But here's the good news for the Sam camp: It's doable. Shonka says he saw unofficial times, individual scout times for Sam's 40 at the combine slotted anywhere in the 4.79 to 4.87 range, which were better than what was officially recorded.
And here's something else that didn't make the headlines coming out of Indy: The shorter the distance, the quicker Sam looked in general. Shonka says the ex-Tiger ran a 1.96 in the rip-rush left drill and a 1.97 in the swim-technique right drill, and that any number under 2.0 seconds is ideal, as far as coming off the edge.

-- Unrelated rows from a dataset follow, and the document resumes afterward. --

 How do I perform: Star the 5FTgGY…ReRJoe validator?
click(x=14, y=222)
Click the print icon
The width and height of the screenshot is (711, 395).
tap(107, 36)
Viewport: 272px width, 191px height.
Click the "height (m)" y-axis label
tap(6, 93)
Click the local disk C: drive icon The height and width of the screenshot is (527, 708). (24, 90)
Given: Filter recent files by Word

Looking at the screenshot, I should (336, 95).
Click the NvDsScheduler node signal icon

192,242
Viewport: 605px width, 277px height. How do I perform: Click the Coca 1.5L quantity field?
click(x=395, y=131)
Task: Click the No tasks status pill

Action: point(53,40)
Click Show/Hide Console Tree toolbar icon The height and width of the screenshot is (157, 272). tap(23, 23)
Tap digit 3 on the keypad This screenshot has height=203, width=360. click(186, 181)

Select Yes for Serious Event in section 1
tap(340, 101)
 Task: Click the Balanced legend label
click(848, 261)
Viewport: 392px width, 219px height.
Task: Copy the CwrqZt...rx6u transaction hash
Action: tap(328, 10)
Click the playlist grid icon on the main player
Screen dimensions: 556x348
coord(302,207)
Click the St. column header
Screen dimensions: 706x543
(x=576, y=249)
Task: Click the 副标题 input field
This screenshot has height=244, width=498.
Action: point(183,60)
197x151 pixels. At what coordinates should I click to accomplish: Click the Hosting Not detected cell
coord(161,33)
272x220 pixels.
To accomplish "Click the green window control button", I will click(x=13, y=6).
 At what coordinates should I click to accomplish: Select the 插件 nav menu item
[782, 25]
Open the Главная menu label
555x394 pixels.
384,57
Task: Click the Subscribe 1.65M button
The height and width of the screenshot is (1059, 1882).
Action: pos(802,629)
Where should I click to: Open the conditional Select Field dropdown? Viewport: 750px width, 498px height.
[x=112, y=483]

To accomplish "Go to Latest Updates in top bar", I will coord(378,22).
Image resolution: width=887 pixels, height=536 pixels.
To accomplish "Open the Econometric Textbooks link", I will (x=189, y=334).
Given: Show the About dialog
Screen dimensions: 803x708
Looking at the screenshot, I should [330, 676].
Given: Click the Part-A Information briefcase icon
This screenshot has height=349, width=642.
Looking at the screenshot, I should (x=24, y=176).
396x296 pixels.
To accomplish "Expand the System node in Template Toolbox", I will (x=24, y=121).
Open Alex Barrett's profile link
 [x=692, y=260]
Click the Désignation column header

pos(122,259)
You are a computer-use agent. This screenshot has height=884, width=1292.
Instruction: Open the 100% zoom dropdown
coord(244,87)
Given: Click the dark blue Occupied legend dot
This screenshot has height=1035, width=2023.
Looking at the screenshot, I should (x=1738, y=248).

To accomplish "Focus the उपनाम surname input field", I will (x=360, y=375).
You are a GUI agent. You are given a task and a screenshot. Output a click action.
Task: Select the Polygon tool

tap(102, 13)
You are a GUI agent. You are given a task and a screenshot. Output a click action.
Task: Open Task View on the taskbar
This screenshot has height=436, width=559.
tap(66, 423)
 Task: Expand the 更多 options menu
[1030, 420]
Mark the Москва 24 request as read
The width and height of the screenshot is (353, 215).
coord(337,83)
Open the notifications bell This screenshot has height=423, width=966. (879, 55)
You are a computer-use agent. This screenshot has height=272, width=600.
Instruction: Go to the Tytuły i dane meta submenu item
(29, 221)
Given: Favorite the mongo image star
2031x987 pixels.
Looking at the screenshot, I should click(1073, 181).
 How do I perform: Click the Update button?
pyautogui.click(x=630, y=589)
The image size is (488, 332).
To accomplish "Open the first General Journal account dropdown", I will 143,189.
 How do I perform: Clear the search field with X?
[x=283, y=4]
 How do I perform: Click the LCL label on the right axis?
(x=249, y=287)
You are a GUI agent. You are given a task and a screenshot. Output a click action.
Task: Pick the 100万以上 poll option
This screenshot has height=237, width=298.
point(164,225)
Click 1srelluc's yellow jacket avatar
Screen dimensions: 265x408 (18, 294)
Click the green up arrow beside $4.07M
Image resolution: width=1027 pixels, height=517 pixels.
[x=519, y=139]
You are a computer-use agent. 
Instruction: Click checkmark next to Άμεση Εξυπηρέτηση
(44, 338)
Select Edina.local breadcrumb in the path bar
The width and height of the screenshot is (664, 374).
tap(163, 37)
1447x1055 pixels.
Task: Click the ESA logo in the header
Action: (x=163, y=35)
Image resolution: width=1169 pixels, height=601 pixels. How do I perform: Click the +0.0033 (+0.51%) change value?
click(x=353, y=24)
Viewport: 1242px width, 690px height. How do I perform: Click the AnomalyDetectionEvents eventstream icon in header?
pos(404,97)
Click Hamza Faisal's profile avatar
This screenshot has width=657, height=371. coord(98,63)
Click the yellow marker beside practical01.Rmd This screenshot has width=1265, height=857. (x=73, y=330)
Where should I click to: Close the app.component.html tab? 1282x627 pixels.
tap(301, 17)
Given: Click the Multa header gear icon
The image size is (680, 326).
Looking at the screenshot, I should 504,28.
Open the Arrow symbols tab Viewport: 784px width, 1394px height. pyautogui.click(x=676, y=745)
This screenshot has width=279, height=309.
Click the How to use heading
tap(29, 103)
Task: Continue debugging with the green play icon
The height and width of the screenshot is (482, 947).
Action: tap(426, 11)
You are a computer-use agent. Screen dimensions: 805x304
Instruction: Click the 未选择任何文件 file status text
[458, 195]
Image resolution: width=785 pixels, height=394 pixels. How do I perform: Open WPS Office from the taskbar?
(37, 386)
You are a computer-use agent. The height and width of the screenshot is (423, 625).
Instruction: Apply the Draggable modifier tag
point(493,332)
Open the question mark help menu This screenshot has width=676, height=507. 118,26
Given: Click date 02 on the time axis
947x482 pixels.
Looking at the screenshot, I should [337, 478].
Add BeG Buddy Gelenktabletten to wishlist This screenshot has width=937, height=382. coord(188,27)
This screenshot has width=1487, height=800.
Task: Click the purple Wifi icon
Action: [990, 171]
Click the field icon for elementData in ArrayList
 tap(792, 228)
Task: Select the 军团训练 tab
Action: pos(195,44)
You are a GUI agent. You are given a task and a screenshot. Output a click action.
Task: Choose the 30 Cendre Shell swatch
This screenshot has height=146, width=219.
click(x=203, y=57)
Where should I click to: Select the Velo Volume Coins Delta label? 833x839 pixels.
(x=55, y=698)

Ex-Pitt defensive tackle Aaron Donald posted times of 1.90 and 1.98, respectively, and Donald, at 6-1, 285, is projected as a mid-to-late first-round draft pick.
"That combine was just one part of the puzzle," Shonka says. "Fortunately for Michael, the biggest part is what he did on the football field."
You can qualify and parse those 11 1/2 sacks and 19 tackles for loss last fall all you like, but the fact remains: They happened in the SEC, they happened in the best collegiate conference in the land, against the best and the baddest the Football Bowl Subdivision had to offer.
The film, as they say, doesn't lie.
"But you know," Shonka chuckles, "it does make you scratch your head when you see what he ran."